Richard Alpert went to India as a Westerner, an ex-professor from the prestigious Harvard University. Having met a transformative Guru, he came back as Ram Dass, a God smitten yogi. Here’s his account of his journey back:
On the way back from India I had gotten to the Los Angeles airport where I was waiting between planes. I had come from this thing in the temple and then I’d been in Kyoto in Japan in a temple, and from there I’d come directly to Los Angeles where I was waiting for a plane to my cabin. And I was sitting in the lotus position on a bench in the American airlines terminal. And three soldiers came by on their way back from Vietnam and they were talking about whether they wanted to meet some women or get a bottle first. That was their discussion.
One of them took a look at me and said, “What are you some kind of a yogurt?”
It’s hard to imagine the space my head was in in those days. First I had been silent for 7 months, working on a slate board even in Japan. I was used to living in a very quiet space. So this was all very much. Their words were floating around and I could feel all the vibrations and everything the being was, was saying and so on. And I just felt this incredible wave of love and I looked at him and I said, “Well as a matter of fact I am a yogi and I’ve been in the Himalayas studying” and I looked right at him you know, like “Right. You know. Right on.”

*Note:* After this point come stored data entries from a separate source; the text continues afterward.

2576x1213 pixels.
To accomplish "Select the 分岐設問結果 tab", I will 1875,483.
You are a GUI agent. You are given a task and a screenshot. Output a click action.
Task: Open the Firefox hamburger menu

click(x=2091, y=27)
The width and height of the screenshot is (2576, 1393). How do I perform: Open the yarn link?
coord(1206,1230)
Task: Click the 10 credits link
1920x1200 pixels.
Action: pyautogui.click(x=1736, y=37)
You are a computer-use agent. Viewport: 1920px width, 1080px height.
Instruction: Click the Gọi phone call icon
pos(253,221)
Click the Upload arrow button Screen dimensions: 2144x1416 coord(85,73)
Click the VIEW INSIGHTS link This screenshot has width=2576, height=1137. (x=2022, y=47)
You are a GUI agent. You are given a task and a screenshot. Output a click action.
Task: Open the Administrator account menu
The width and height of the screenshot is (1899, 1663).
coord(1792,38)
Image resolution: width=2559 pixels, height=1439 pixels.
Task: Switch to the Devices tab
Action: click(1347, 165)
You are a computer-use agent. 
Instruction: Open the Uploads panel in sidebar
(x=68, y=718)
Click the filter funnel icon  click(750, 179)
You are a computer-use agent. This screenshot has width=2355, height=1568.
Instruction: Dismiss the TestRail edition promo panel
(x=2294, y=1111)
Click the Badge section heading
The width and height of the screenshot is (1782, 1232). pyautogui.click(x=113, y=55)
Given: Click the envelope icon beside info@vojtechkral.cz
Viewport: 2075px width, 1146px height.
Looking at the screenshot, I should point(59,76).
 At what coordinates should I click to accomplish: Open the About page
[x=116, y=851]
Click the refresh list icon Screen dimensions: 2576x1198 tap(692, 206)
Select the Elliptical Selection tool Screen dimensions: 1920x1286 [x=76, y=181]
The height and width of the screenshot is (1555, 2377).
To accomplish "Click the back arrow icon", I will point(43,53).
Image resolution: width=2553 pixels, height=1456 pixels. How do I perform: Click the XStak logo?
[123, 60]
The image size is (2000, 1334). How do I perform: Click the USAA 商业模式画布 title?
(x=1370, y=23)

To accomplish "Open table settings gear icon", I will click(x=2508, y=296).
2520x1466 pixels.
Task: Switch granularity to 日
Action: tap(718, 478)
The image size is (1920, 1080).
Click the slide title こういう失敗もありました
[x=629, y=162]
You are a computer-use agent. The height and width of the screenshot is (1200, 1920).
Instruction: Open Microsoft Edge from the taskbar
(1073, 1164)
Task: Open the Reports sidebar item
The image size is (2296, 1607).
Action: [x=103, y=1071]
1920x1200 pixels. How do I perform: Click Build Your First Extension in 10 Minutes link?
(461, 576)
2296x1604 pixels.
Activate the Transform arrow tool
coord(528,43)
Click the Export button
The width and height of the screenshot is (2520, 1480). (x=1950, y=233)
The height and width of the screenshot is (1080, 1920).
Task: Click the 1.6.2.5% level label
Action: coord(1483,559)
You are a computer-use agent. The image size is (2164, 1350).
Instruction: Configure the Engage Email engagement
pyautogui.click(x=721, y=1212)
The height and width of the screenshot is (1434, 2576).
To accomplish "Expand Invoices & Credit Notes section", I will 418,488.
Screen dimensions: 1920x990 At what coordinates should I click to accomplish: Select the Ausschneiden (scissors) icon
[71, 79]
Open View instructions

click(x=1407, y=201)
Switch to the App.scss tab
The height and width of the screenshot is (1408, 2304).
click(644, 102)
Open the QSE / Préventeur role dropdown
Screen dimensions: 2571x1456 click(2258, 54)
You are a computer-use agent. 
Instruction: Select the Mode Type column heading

Well all I can tell you is that within about probably a minute and a half he was sitting next to me telling me about how he watched his best friend being shot to death in the tent they were living in in Vietnam, and what he felt like facing death and so on. And 30 minutes later when their plane was called they could barely part. It was the shaking hands and “It’s been SUCH a thing to meet you”.
Well that blew my mind, because that had nothing to do with me obviously. I mean clearly that would never have happened with me. But whatever it was that I had picked up in India was like some kind of bug in the digestive system. It was doing something to me so that these people were seeing something or other. I felt very much like a middle man in the whole operation.